La frase del comienzo no es del todo mía. Hace referencia a que también la Naturaleza se queja y que un monte, como un toro de lidia, puede desmontarse de su asiento y salir rugiendo por ríos y llanos, como el Nevado del Ruiz aquel nefasto 13 de noviembre. La insolencia del humano, que no respeta las leyes naturales y no preserva las fuentes del agua, del aire puro, la fauna y flora, hasta el fondo de la tierra ha llegado. Cansados están la tierra, los mares, los nevados, los polos, las selvas y los lagos y de alguna manera manifiestan su enojo y los despojos.

Pareciera que el suave arroyo, la espesa cabellera verde de Amazonas o Putumayo o de Chocó, los árboles de las avenidas, los océanos, no tuvieran boca ni arterias ni corazón que sintieran la implacable saña con que los devasta el ser humano. No es un castigo de dios ni mala suerte, ni algo tan grande que supere la fuerza de los hombres. No. Es precisamente el mal uso y la insensibilidad humana quien ha causado esta reacción abrupta de la Naturaleza.
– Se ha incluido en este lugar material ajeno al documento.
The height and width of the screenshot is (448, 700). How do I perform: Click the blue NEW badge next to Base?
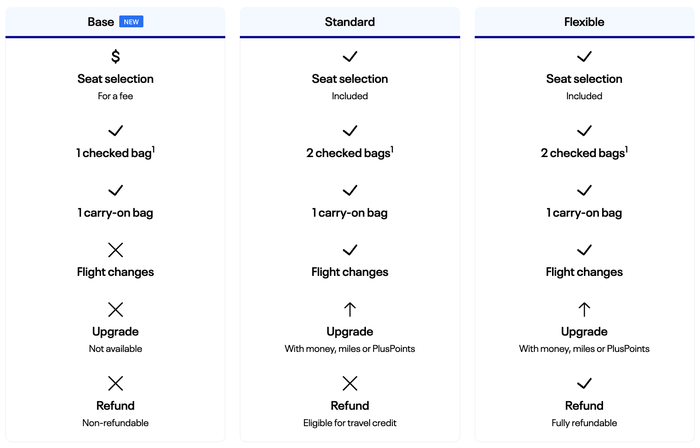point(131,22)
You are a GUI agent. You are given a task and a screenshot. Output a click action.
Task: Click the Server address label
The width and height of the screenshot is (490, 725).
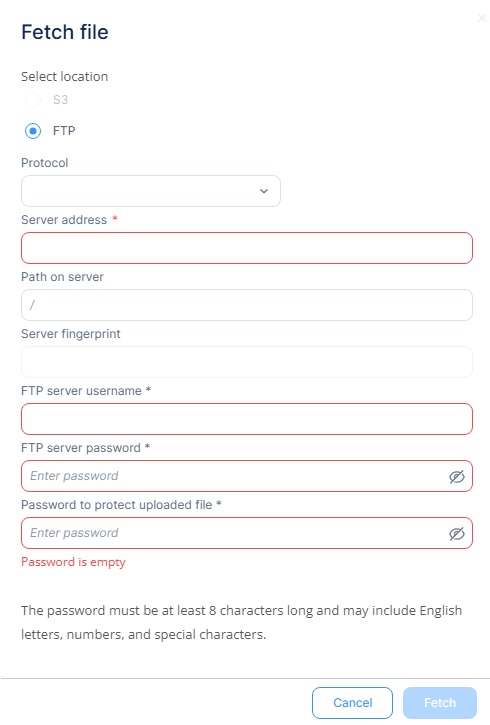pos(64,220)
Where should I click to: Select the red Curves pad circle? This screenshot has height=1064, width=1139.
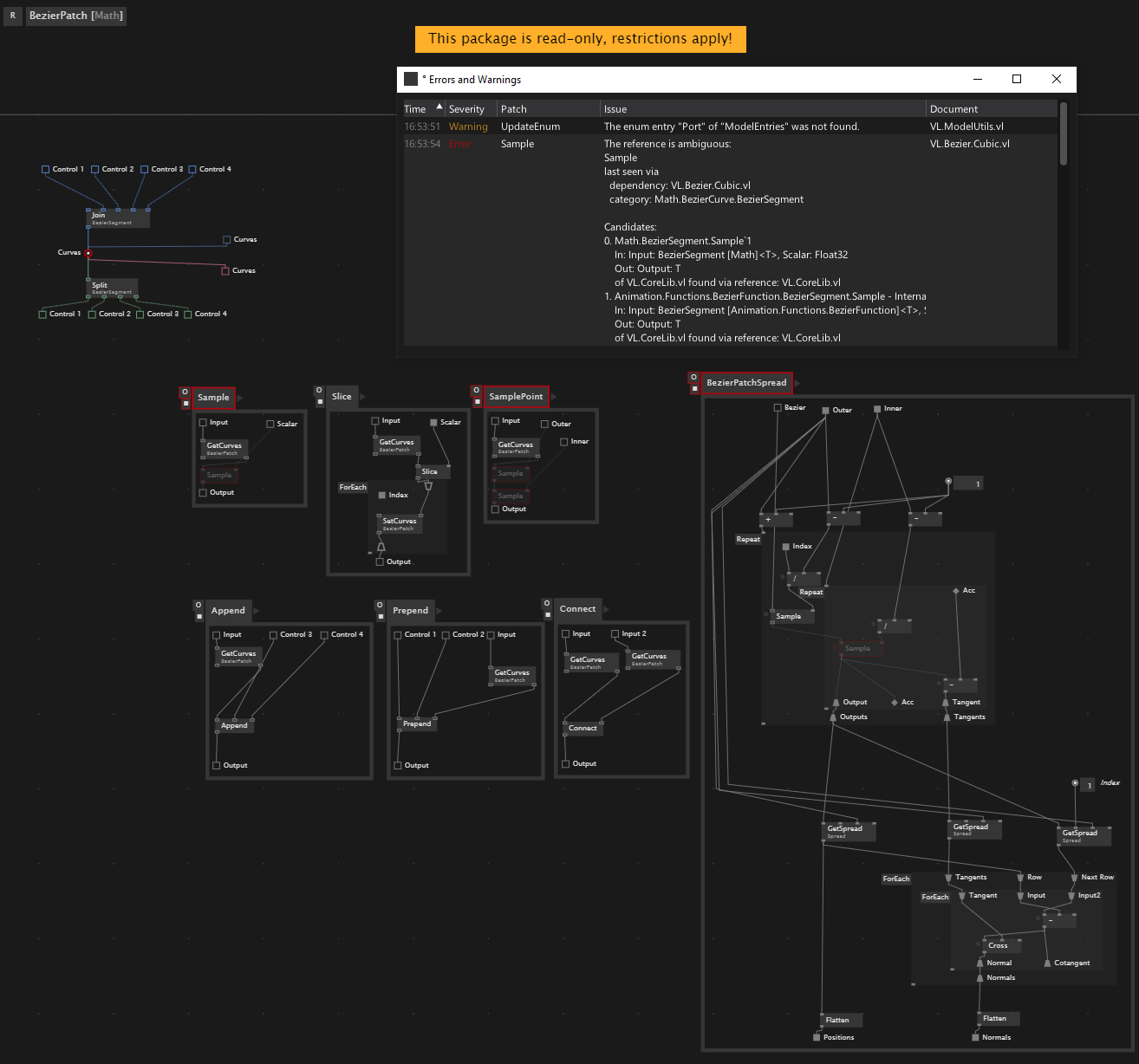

Vemos con espanto las nevadas, los sunamis, los huracanes con diverso nombre, los terremotos, el crecimiento inusual de ríos y quebradas, el cambio climático y el hombre insensato pide al cielo que lo proteja. Pero sigue contaminando las aguas, la tala sin reposición de selva y convirtiendo en calvo al monte y sacrificando, igual que con el hombre, a los animales y los pájaros que no tienen dolientes.

¿Quién habla, quién defiende al pobre río? ¿Quién defiende a la inerme selva? ¿Quién defiende al guatín, a las tortugas, al tominejo, al ruiseñor, a la paciente agua de los mares? ¿Acaso el ministro Arias, o Juan Ambiente, el Ica, o los gobernadores o el señor Alcalde? Hasta las piedras se han rebelado y se derrumban sobre carreteras mal cuidadas. ¿Quién habla por las piedras y los montes que se desgajan sobre casas y camiones en invierno? ¿Será el “inclemente cambio de clima” el que así nos castiga con muertes y despojos?

¿No podrán hablar las papas, la arracacha, el arroz, el algodón, el tomate, la panela a fin de año, si también habló el cemento, el hierro, el comercio, la gasolina, los industriales, la banca que subieron sus precios más del IPC a lo largo del año y nadie rezongó? Nadie los “judicializó” y todo estuvo bien.

Nos hemos acostumbrado a que sólo hablan en la mesa el papá y un poco la mamá o los tíos y los amigos. Hablan el presidente, los ministros, los generales y los sargentos, pero el agricultor, el trabajador raso, el indígena y el cortero son menores y deben permanecer como los montes. Mudos y resignados como lo enseñaron Astete y Pablo el de la epístola que mandó callar a la mujer ante el esposo, como a Chávez el de España.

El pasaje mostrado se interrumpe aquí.